Reduced cortisol levels

DHEA supplementation lowers cortisol levels, even in young adults.[38-42] While it is still unknown exactly how DHEA exerts its anti-cortisol effect, several mechanisms have been proposed.[43] One speculation is that DHEA down regulates glucocorticoid receptors.[44, 45]

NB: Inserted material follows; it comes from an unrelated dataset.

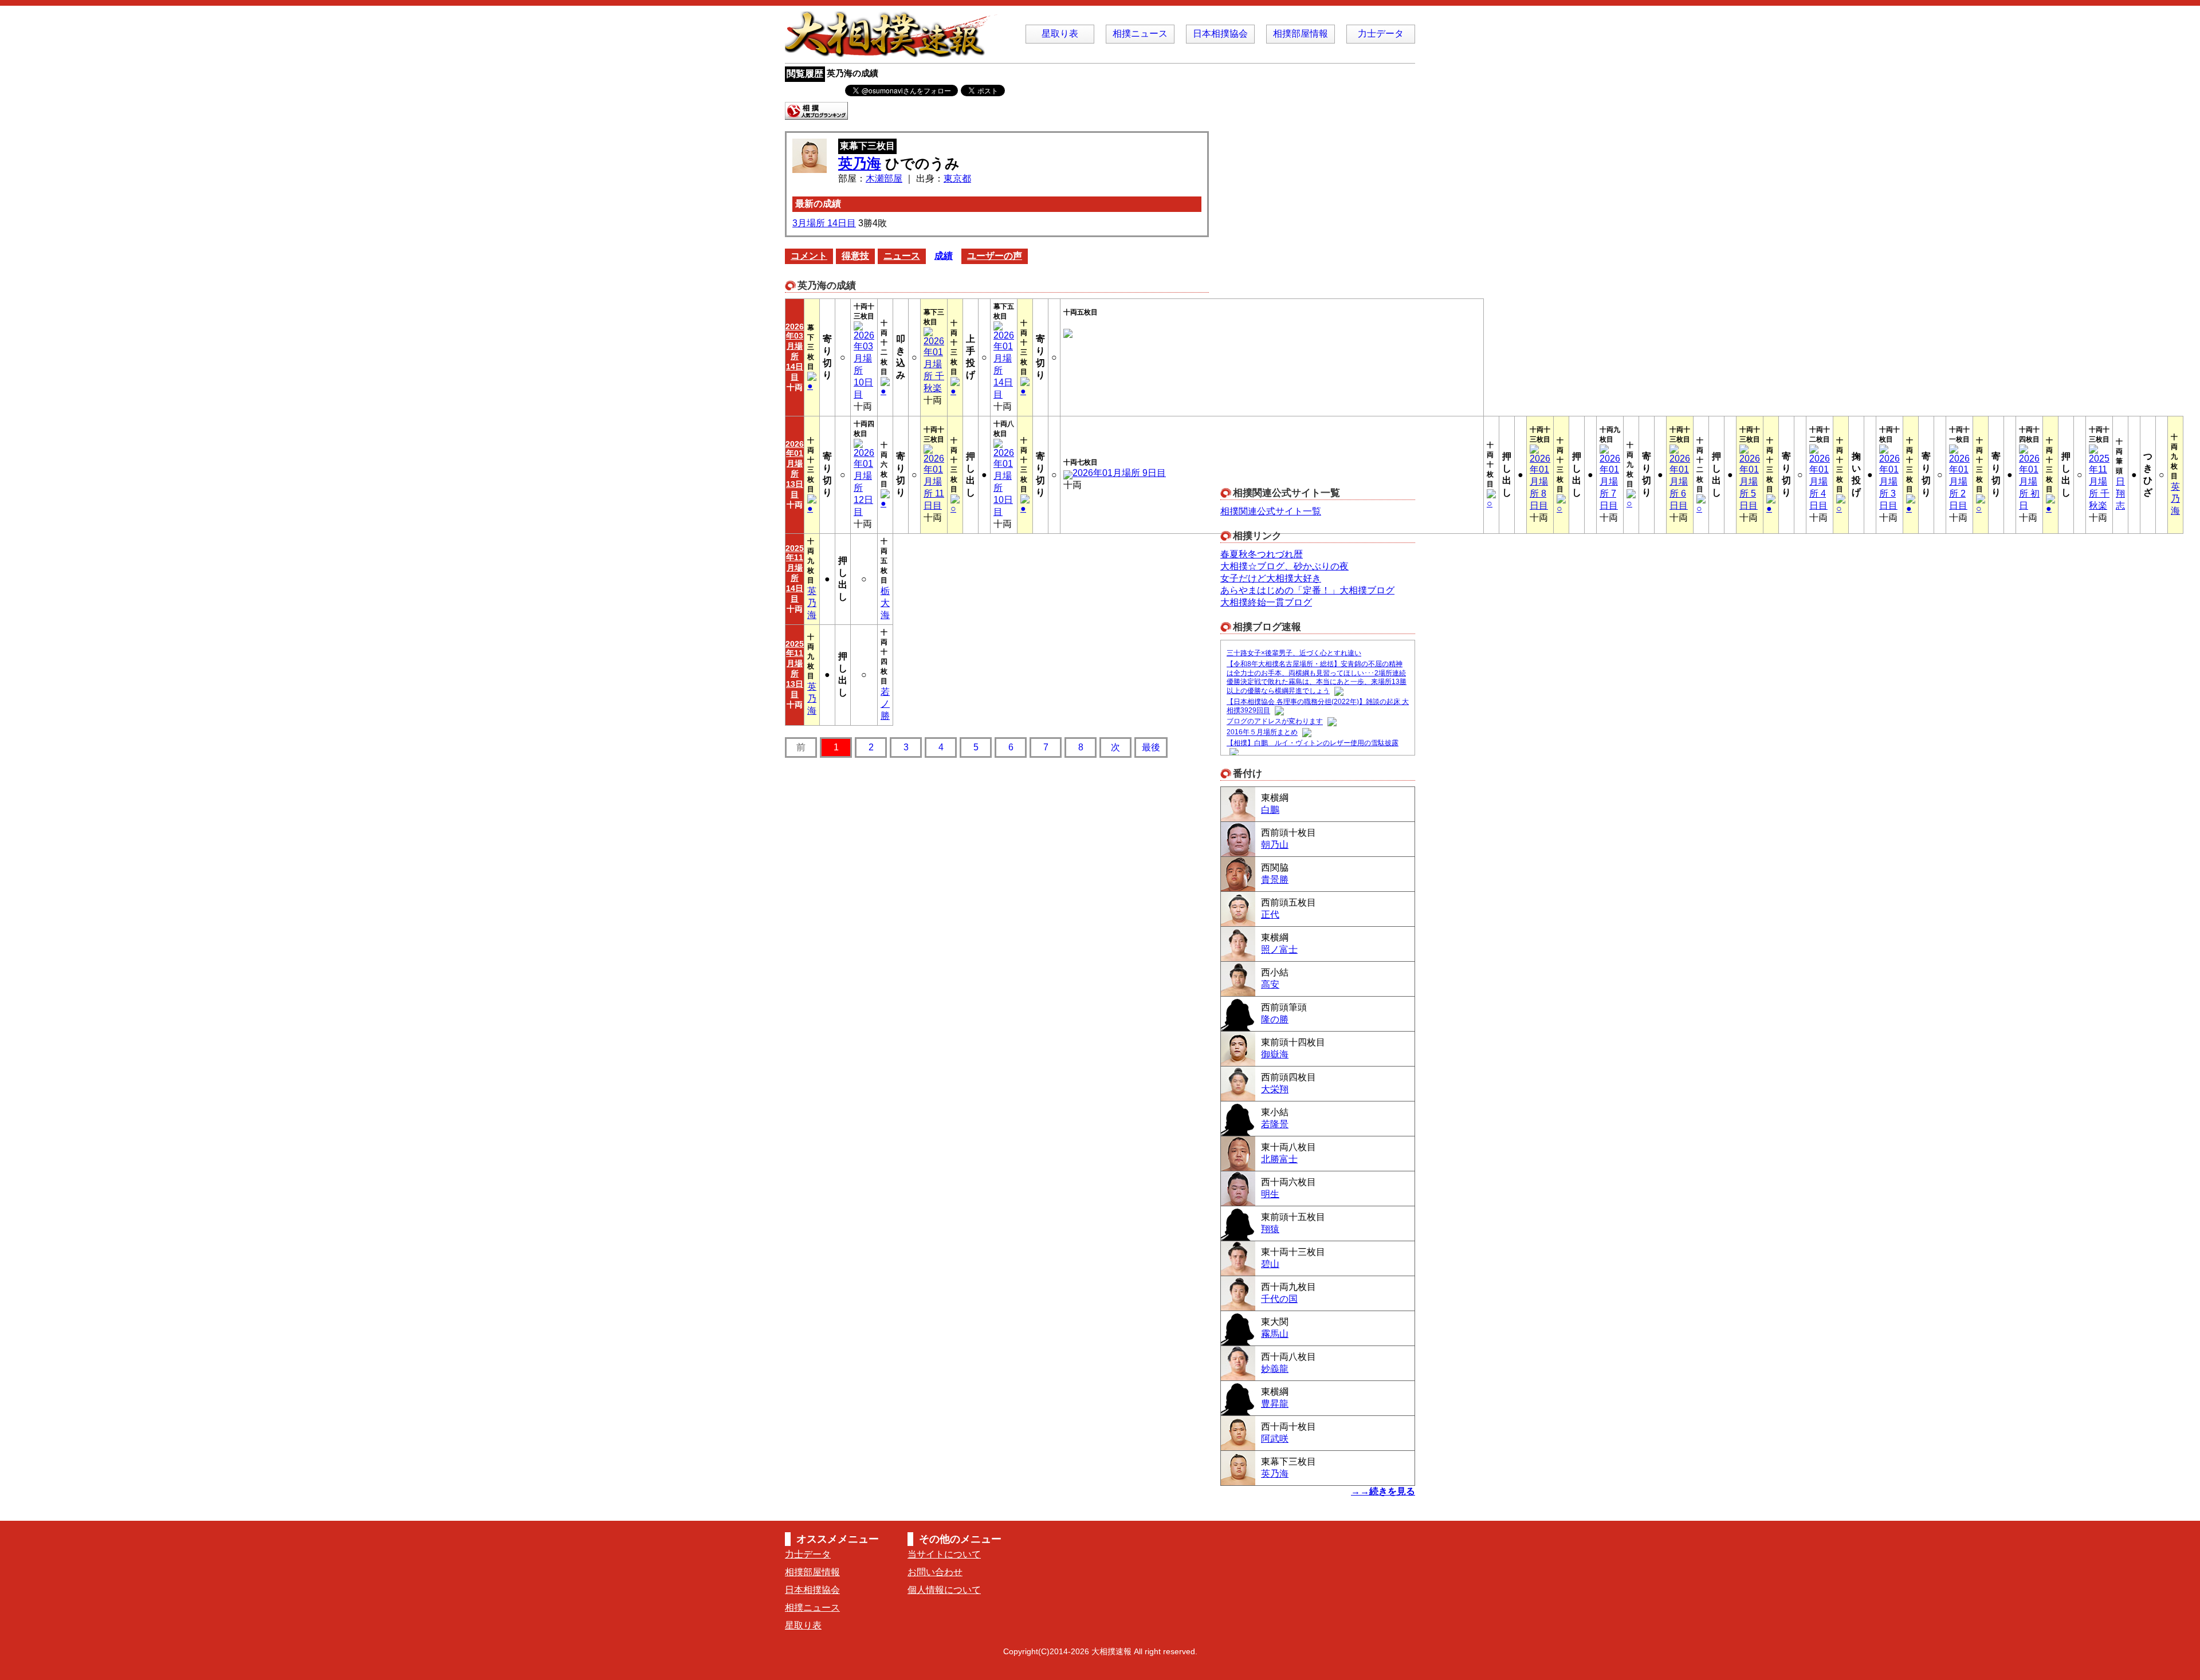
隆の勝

Chronically elevated cortisol levels stimulate development of obesity, diabetes, heart disease, mood disorders and memory impairments.[46-53] Administration of DHEA has been demonstrated to counteract the detrimental effects of cortisol in animals [54-56], and in humans, DHEA and cortisol produce opposing effects on the innate immune system; DHEA enhances while cortisol suppresses immunity.[57]

Lowering of cortisol levels with DHEA supplementation can indirectly provide additional benefits. Cortisol breaks down muscle tissue [58, 59], and suppresses testicular testosterone synthesis via multiple mechanisms. Notably, cortisol exerts a direct inhibitory action on testosterone producing Leydig cells in the testicles [60]. Cortisol also induces leptin resistance [53, 61] and thus may diminish leptin’s stimulatory effects on gonadotropin secretion of LH and FSH [62-64] and consequently diminish the secretion of sex hormones from testicles (testosterone) and the ovary (estrogen). Thus, by lowering cortisol levels, DHEA indirectly might confer several additional beneficial effects.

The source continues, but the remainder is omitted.